*Dataset rows:*
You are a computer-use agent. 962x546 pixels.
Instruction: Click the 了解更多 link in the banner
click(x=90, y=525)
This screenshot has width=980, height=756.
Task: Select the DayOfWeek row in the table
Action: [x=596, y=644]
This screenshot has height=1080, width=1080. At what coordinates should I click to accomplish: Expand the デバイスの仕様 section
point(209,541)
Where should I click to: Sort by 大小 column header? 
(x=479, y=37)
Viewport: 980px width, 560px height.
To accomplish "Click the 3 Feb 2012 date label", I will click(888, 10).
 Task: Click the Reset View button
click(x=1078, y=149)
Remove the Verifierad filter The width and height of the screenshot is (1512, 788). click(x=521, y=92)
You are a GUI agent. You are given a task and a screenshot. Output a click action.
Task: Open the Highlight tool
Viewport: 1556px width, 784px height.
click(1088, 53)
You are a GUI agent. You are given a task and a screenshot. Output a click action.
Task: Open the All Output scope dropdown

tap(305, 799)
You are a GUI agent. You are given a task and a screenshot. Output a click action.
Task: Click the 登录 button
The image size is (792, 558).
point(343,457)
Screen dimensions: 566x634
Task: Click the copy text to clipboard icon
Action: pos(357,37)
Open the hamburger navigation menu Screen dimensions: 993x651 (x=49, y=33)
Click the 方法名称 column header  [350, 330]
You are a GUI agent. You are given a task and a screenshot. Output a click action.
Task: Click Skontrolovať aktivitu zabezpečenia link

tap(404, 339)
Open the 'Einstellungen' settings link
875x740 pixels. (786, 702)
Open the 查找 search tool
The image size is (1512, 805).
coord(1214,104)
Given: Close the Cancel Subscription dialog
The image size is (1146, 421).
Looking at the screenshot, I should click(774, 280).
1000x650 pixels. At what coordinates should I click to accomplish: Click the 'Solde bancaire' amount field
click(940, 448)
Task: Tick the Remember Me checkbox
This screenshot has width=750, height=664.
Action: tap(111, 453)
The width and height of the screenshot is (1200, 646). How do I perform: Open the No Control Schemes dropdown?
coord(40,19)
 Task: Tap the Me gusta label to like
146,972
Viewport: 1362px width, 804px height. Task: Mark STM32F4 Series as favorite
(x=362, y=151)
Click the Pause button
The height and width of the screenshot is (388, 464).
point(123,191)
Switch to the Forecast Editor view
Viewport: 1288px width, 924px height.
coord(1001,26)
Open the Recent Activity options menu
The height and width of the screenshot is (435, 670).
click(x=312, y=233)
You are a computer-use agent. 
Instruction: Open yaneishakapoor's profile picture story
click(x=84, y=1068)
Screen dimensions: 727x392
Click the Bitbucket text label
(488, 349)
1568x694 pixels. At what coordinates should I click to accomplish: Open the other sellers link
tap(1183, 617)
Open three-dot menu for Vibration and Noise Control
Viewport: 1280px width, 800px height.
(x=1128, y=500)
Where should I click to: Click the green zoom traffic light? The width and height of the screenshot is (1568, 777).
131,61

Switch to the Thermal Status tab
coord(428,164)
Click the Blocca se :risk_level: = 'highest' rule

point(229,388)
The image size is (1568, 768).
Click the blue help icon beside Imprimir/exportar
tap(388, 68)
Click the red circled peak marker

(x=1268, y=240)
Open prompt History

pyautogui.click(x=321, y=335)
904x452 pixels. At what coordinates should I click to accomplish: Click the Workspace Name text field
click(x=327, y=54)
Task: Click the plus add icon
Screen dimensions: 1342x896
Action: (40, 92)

*Written problem:* Rewrite the lines above as a numbered list, leaving out any blank lines.

*Result of the exercise:*
1. You are a computer-use agent. 962x546 pixels.
2. Instruction: Click the 了解更多 link in the banner
3. click(x=90, y=525)
4. This screenshot has width=980, height=756.
5. Task: Select the DayOfWeek row in the table
6. Action: [x=596, y=644]
7. This screenshot has height=1080, width=1080. At what coordinates should I click to accomplish: Expand the デバイスの仕様 section
8. point(209,541)
9. Where should I click to: Sort by 大小 column header? 
10. (x=479, y=37)
11. Viewport: 980px width, 560px height.
12. To accomplish "Click the 3 Feb 2012 date label", I will click(888, 10).
13.  Task: Click the Reset View button
14. click(x=1078, y=149)
15. Remove the Verifierad filter The width and height of the screenshot is (1512, 788). click(x=521, y=92)
16. You are a GUI agent. You are given a task and a screenshot. Output a click action.
17. Task: Open the Highlight tool
18. Viewport: 1556px width, 784px height.
19. click(1088, 53)
20. You are a GUI agent. You are given a task and a screenshot. Output a click action.
21. Task: Open the All Output scope dropdown
22. tap(305, 799)
23. You are a GUI agent. You are given a task and a screenshot. Output a click action.
24. Task: Click the 登录 button
25. The image size is (792, 558).
26. point(343,457)
27. Screen dimensions: 566x634
28. Task: Click the copy text to clipboard icon
29. Action: pos(357,37)
30. Open the hamburger navigation menu Screen dimensions: 993x651 (x=49, y=33)
31. Click the 方法名称 column header  [350, 330]
32. You are a GUI agent. You are given a task and a screenshot. Output a click action.
33. Task: Click Skontrolovať aktivitu zabezpečenia link
34. tap(404, 339)
35. Open the 'Einstellungen' settings link
36. 875x740 pixels. (786, 702)
37. Open the 查找 search tool
38. The image size is (1512, 805).
39. coord(1214,104)
40. Given: Close the Cancel Subscription dialog
41. The image size is (1146, 421).
42. Looking at the screenshot, I should click(774, 280).
43. 1000x650 pixels. At what coordinates should I click to accomplish: Click the 'Solde bancaire' amount field
44. click(940, 448)
45. Task: Tick the Remember Me checkbox
46. This screenshot has width=750, height=664.
47. Action: tap(111, 453)
48. The width and height of the screenshot is (1200, 646). How do I perform: Open the No Control Schemes dropdown?
49. coord(40,19)
50.  Task: Tap the Me gusta label to like
51. 146,972
52. Viewport: 1362px width, 804px height. Task: Mark STM32F4 Series as favorite
53. (x=362, y=151)
54. Click the Pause button
55. The height and width of the screenshot is (388, 464).
56. point(123,191)
57. Switch to the Forecast Editor view
58. Viewport: 1288px width, 924px height.
59. coord(1001,26)
60. Open the Recent Activity options menu
61. The height and width of the screenshot is (435, 670).
62. click(x=312, y=233)
63. You are a computer-use agent. 
64. Instruction: Open yaneishakapoor's profile picture story
65. click(x=84, y=1068)
66. Screen dimensions: 727x392
67. Click the Bitbucket text label
68. (488, 349)
69. 1568x694 pixels. At what coordinates should I click to accomplish: Open the other sellers link
70. tap(1183, 617)
71. Open three-dot menu for Vibration and Noise Control
72. Viewport: 1280px width, 800px height.
73. (x=1128, y=500)
74. Where should I click to: Click the green zoom traffic light? The width and height of the screenshot is (1568, 777).
75. 131,61
76. Switch to the Thermal Status tab
77. coord(428,164)
78. Click the Blocca se :risk_level: = 'highest' rule
79. point(229,388)
80. The image size is (1568, 768).
81. Click the blue help icon beside Imprimir/exportar
82. tap(388, 68)
83. Click the red circled peak marker
84. (x=1268, y=240)
85. Open prompt History
86. pyautogui.click(x=321, y=335)
87. 904x452 pixels. At what coordinates should I click to accomplish: Click the Workspace Name text field
88. click(x=327, y=54)
89. Task: Click the plus add icon
90. Screen dimensions: 1342x896
91. Action: (40, 92)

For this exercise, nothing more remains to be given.